Je suis passée d'un soupir à une tirade pleine de haine et de ressentiments. Je ne me suis pas préparée à ça et c'est l'une des raisons qui fait que je suis incapable de répondre quoi que ce soit. L'autre raison est que Philippe est sorti si rapidement de la voiture que je n'aurais pas eu le temps de répondre quoi que ce soit, même si je l'avais voulu. Même si j'avais eu le courage ou les mots pour le faire. Même si ses propos ne m'avaient pas figée sur place.
Il me faut un moment pour reprendre mes esprits et je crois que je serais restée assise un bon bout de temps si la voix de Phoebe, ma garde du corps, ne s'était pas fait entendre.
— Votre Altesse Royale ?
Je sursaute très légèrement avant de tourner ma tête vers l'arrière où elle est installée. Je remarque l'absence de Thomas qui a dû courir derrière Philippe pour le rattraper. Grand-mère m'a dit que l'on n'était pas censé quitter la voiture avant son ou ses gardes du corps. C'est dire son envie d'être à mes côtés.
— Prenez une grande bouffée d'air, Votre Altesse, me suggère une voix masculine. Vous allez y arriver.
C'est Toby qui a prononcé ses mots. Le vouvoiement résonne toujours étrangement quand cela vient de lui. Cela ne sonne pas juste.
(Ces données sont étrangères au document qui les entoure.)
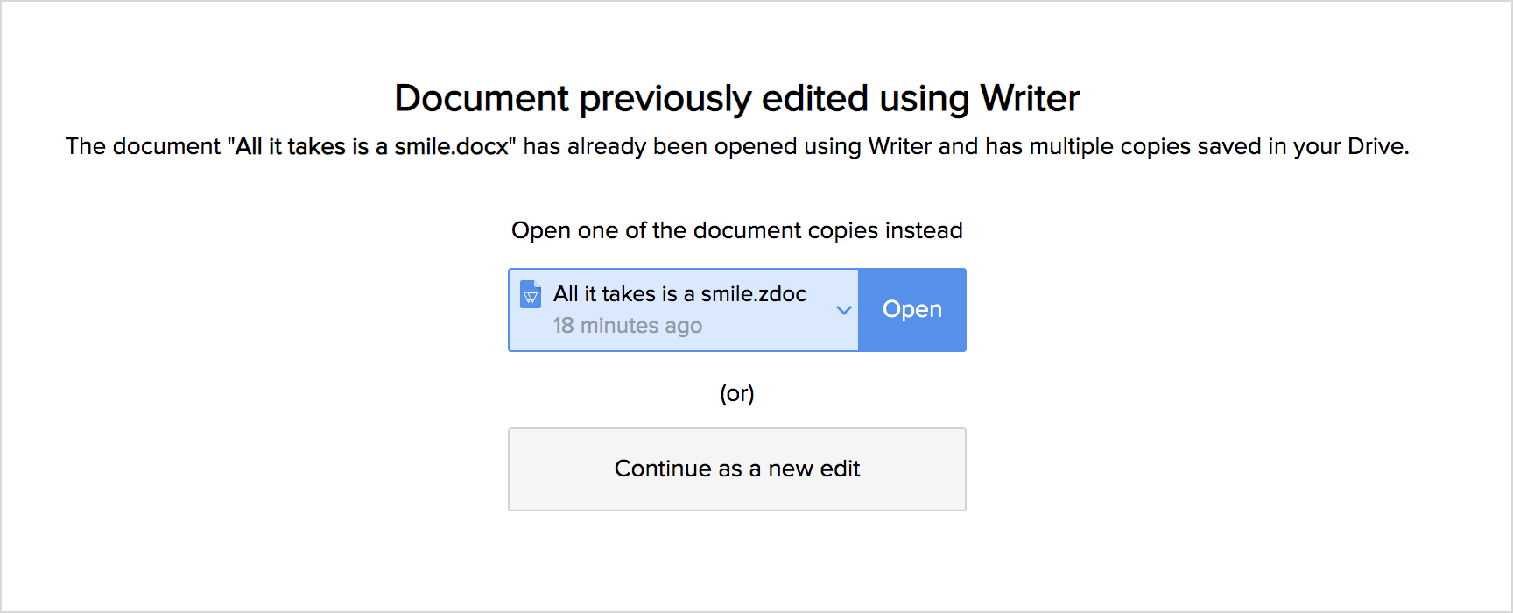Screen dimensions: 1513x613
Task: Select the 'All it takes is a smile.zdoc' entry
Action: pyautogui.click(x=683, y=310)
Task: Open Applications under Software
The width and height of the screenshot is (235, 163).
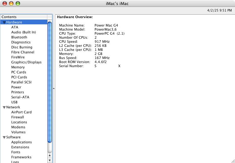Action: pyautogui.click(x=22, y=142)
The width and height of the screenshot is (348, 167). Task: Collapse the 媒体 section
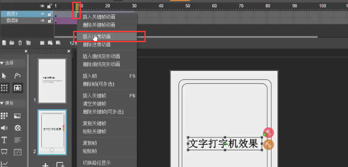point(2,103)
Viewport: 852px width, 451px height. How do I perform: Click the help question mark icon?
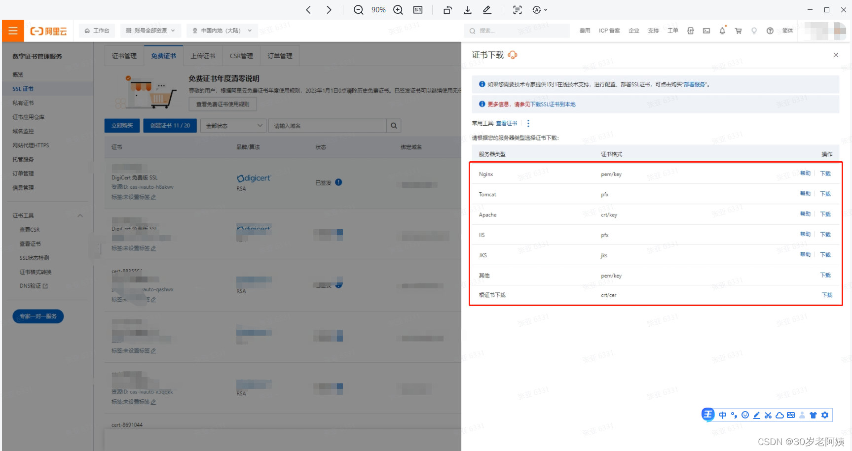click(770, 31)
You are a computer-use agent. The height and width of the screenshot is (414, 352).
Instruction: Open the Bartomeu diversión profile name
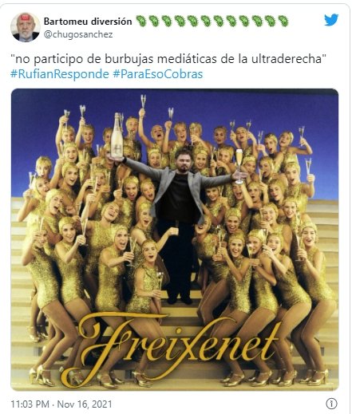[88, 22]
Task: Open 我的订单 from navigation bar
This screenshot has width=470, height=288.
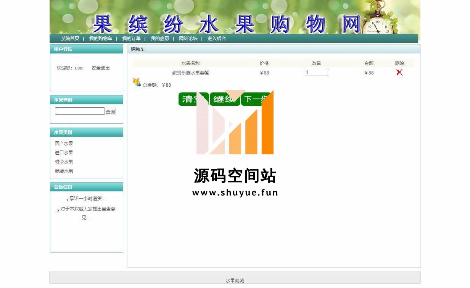Action: pyautogui.click(x=131, y=39)
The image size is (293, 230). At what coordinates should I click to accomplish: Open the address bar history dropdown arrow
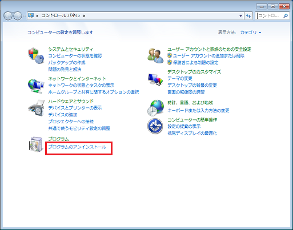pyautogui.click(x=240, y=16)
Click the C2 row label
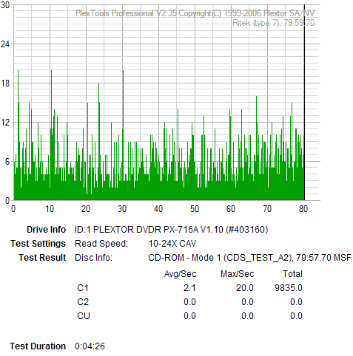353x356 pixels. [x=83, y=302]
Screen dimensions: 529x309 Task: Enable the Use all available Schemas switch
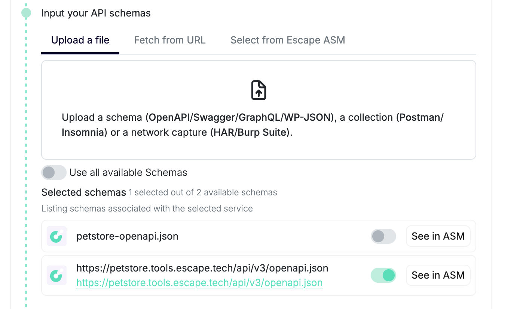tap(53, 173)
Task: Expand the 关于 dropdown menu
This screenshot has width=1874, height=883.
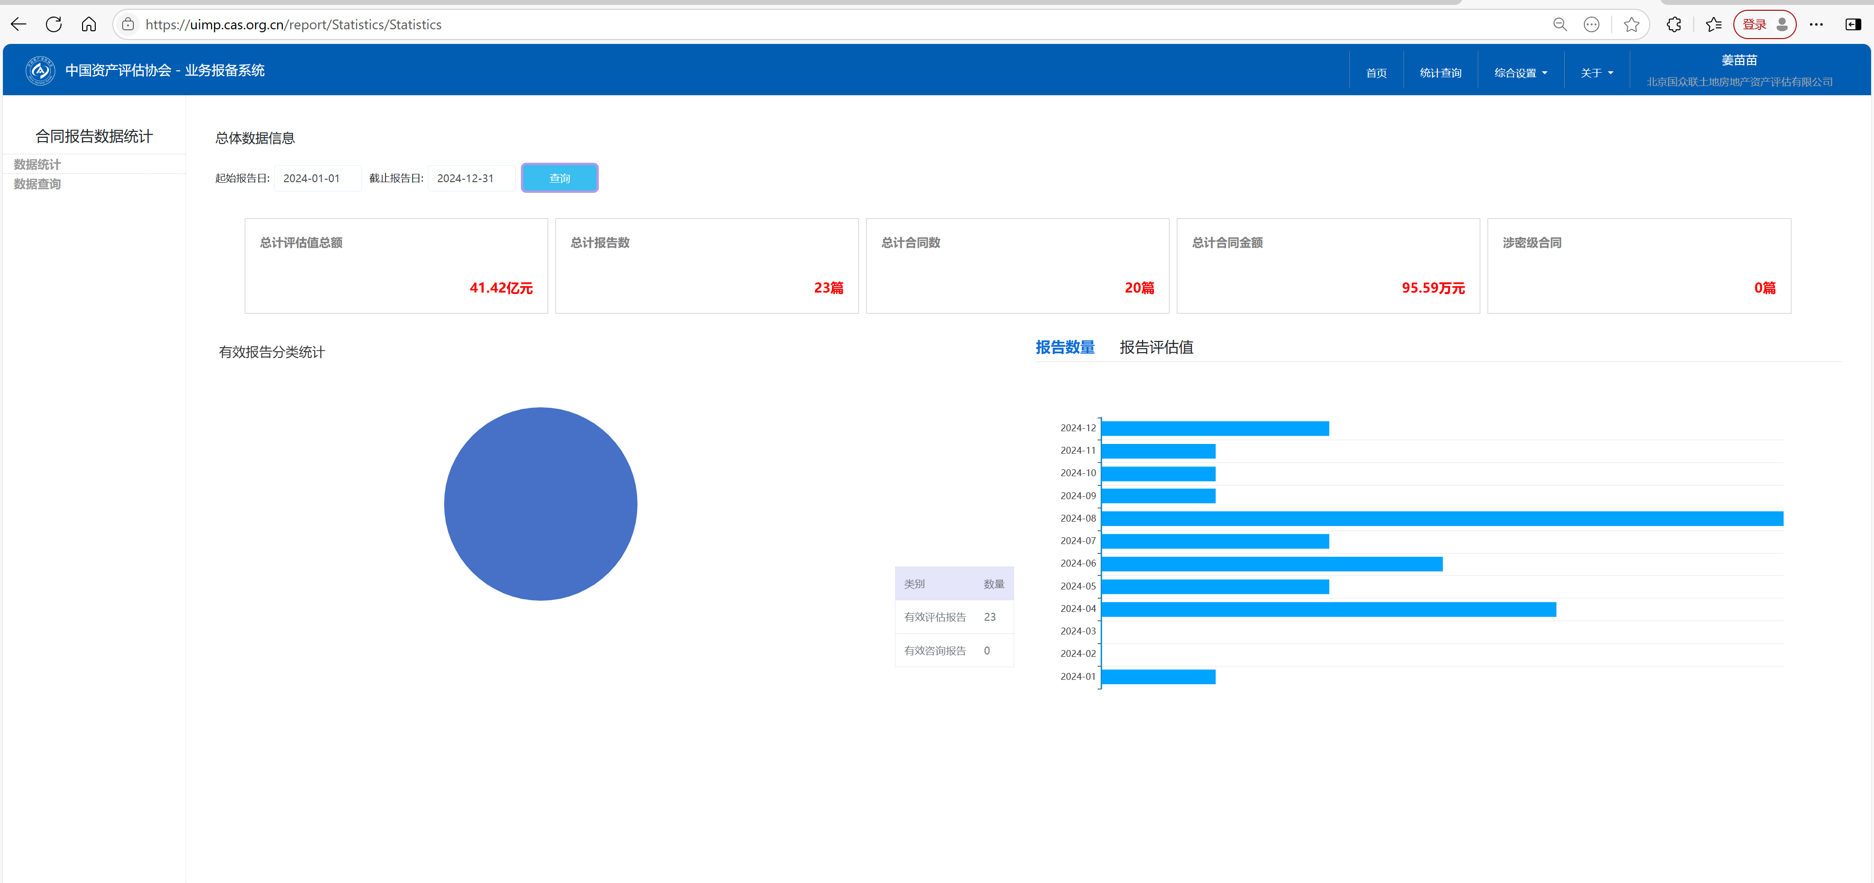Action: 1596,73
Son conseil, lui, l'est, et je m'exécute sans attendre. Je viens de me prendre un coup de poing métaphorique dans l'estomac et j'aimerais avoir du temps pour me remettre de ce que vient de se passer. Malheureusement, c'est justement de ça qu'il me manque. La voiture ne peut pas rester indéfiniment devant la grille du lycée. Plus j'attends pour sortir, plus ça doit éveiller la curiosité. Je donne mon approbation à Phoebe d'un hochement de tête, bien qu'une voix me crie intérieurement de prendre mes jambes à mon cou... ou, tout du moins, de demander au conducteur de rebrousser chemin et de me ramener au palais. Je ne le fais pas, car je sais que si je ne sors pas de cette voiture aujourd'hui, ce sera beaucoup plus dur de le faire la prochaine fois.
J'entends une portière claquer et je me saisis de mon sac avant de me laisser glisser jusqu'à celle qui vient de s'ouvrir. Je serre fermement l'une des lanières alors que je fais un premier pas vers une toute nouvelle vie. Une toute nouvelle réalité. Celle où mon visage sera désormais connu par chaque habitant de ce pays.